A proposed wind farm project for Blueskin Bay would maintain its "community values" despite a recommendation to move toward a corporate governance structure.

About 40 residents attended a meeting this week to discuss the multimillion-dollar proposal, which aims to erect several turbines and, in a New Zealand first, make the 1000 homes in the area energy self-sufficient.

Blueskin Resilient Communities Trust manager Scott Willis, who is also the Blueskin Energy Project project manager, provided an update on the project at Monday night's meeting.

He told the Otago Daily Times the project aimed to retain community control and values, but "bring in necessary expertise and most importantly show that we can make it happen".

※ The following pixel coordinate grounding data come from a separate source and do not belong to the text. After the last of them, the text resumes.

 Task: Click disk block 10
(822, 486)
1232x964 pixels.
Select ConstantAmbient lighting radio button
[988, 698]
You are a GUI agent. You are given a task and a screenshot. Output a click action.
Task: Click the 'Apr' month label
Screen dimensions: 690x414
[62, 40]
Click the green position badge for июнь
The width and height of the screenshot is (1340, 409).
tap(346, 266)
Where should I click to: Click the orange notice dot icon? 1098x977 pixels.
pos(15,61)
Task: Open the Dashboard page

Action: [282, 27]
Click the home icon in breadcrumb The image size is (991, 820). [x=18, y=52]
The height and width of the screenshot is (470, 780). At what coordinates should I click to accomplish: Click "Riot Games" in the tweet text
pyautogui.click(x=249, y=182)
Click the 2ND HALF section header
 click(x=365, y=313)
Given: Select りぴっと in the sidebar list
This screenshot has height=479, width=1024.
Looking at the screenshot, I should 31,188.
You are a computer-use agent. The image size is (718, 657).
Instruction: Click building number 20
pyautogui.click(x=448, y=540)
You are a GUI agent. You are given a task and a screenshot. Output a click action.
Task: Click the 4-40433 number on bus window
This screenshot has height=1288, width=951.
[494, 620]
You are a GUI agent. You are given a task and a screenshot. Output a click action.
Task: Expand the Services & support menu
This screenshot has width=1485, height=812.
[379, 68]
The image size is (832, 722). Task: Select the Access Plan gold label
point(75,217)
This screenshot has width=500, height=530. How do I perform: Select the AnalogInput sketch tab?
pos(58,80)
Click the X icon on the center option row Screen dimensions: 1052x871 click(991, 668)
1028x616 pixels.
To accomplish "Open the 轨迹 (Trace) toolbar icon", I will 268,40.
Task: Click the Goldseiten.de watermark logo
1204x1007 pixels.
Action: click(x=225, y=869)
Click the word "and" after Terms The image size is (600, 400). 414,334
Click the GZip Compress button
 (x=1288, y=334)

"We need to move beyond talk and into action, to make things into reality."

That included, on the recommendation of a legal firm, to move towards the corporate structure of a limited liability company, as a co-operative posed difficult legal questions concerning power generation, he said.

"The simplest structure is to use a company but to use it with the type of constitution that you might see in a co-operative."

A staged approach was recommended, which would include "taking on institutional investors when we need some additional capital".

A small number of people expressed concern over the involvement of companies, which "raised the red flag" to some residents, Mr Willis said.

Backing could potentially come from Port Otago and Pioneer Generation, but he stressed "no contracts had been signed".

Commercial investors would help reduce risk exposure and help underwrite the establishment phase, he said,Mr Willis said there was national interest in the project, and "people are watching what we do very closely".